The study by consultancy Arup and endorsed by Energy UK said a flexible approach to regulation, system design and operation will be essential for the Government to achieve its three objectives of decarbonisation, security and affordability.
The study predicts that many more businesses and individuals across the UK will be generating their own power by 2035 and decentralised generation along with storage will also play a much greater role.
The study suggests there will “not be one solution within the future energy system, but many”.
“This will make flexibility – in system architecture, system operation and the regulatory framework – essential,” said the report.
Low carbon and local
The study predicts changes across areas including:
• Electricity – will be low carbon and local, with many people no longer relying on the grid. There will be between 50-77GW of intermittent solar and wind generating capacity on the system compared to 27GW today.
• Decentralised energy and microgrids – demand-side response and batteries will become widespread in commercial and residential properties, industrial parks, universities and airports. New towns will develop microgrids to reduce the load on the national grid.
• Heat – the heat sector will no longer rely on natural gas but will become a multi-sourced system varying by location and type of building.
• Smart homes – new properties will be energy neutral and at times will export energy back to the grid and at other times will import energy from the grid. Some properties will be built with energy storage.

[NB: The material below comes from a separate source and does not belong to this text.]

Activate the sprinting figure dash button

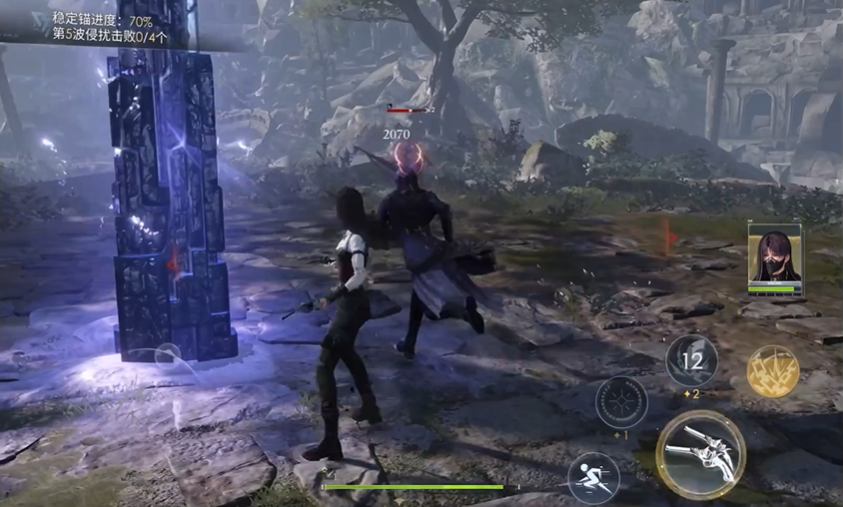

With more energy retailers in the market - including local energy co-operatives and municipal suppliers - consumers will have a wider variety of products available to them including time-of-use and peer-to-peer tariffs.
Filippo Gaddo of Arup, said: “The next few decades are expected to be amongst the most transformative for the energy industry and billions are being invested to ensure that it is fit for the future.
“For this investment to enable positive change, flexibility across energy systems and within regulation will be essential in order to achieve a sustainable, affordable, and low carbon future.
“The UK has the opportunity to lead the way in the future of energy development, but it will be technological advances, investors and policy changes – highlighted within this study - that drive this forward.”